**TRY IT**
Which lines should be repeated? Exactly the one containing "Screen dimensions: 370x326" and every line after it through the end of the entries below.

**LISTED RECORDS**
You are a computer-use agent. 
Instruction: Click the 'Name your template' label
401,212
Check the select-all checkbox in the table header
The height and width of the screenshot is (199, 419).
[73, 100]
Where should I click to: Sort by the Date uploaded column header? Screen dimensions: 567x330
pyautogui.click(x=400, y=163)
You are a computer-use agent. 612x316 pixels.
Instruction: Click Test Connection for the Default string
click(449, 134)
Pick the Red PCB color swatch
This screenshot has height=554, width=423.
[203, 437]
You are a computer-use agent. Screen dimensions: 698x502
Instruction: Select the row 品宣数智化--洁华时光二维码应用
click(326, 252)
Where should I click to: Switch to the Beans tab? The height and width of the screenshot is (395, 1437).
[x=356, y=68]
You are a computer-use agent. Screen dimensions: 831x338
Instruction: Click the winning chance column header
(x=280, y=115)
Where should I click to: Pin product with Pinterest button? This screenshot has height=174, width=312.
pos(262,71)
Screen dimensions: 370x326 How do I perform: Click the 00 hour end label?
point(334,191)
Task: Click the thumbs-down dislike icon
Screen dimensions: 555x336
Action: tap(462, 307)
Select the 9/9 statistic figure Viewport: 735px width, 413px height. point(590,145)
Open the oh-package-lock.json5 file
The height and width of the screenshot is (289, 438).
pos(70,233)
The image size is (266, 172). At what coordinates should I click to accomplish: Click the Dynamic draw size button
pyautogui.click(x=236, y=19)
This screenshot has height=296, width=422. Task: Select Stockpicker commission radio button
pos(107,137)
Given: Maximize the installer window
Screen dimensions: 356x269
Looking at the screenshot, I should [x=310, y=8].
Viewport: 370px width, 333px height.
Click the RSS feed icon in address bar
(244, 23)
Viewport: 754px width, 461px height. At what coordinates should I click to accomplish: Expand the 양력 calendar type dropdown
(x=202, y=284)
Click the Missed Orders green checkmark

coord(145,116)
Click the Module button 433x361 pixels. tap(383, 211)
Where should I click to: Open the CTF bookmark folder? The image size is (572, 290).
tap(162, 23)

**REPLY TO THE TASK**
Screen dimensions: 370x326 How do I perform: Click the 00 hour end label?
point(334,191)
Task: Click the thumbs-down dislike icon
Screen dimensions: 555x336
Action: tap(462, 307)
Select the 9/9 statistic figure Viewport: 735px width, 413px height. point(590,145)
Open the oh-package-lock.json5 file
The height and width of the screenshot is (289, 438).
pos(70,233)
The image size is (266, 172). At what coordinates should I click to accomplish: Click the Dynamic draw size button
pyautogui.click(x=236, y=19)
This screenshot has height=296, width=422. Task: Select Stockpicker commission radio button
pos(107,137)
Given: Maximize the installer window
Screen dimensions: 356x269
Looking at the screenshot, I should [x=310, y=8].
Viewport: 370px width, 333px height.
Click the RSS feed icon in address bar
(244, 23)
Viewport: 754px width, 461px height. At what coordinates should I click to accomplish: Expand the 양력 calendar type dropdown
(x=202, y=284)
Click the Missed Orders green checkmark

coord(145,116)
Click the Module button 433x361 pixels. tap(383, 211)
Where should I click to: Open the CTF bookmark folder? The image size is (572, 290).
tap(162, 23)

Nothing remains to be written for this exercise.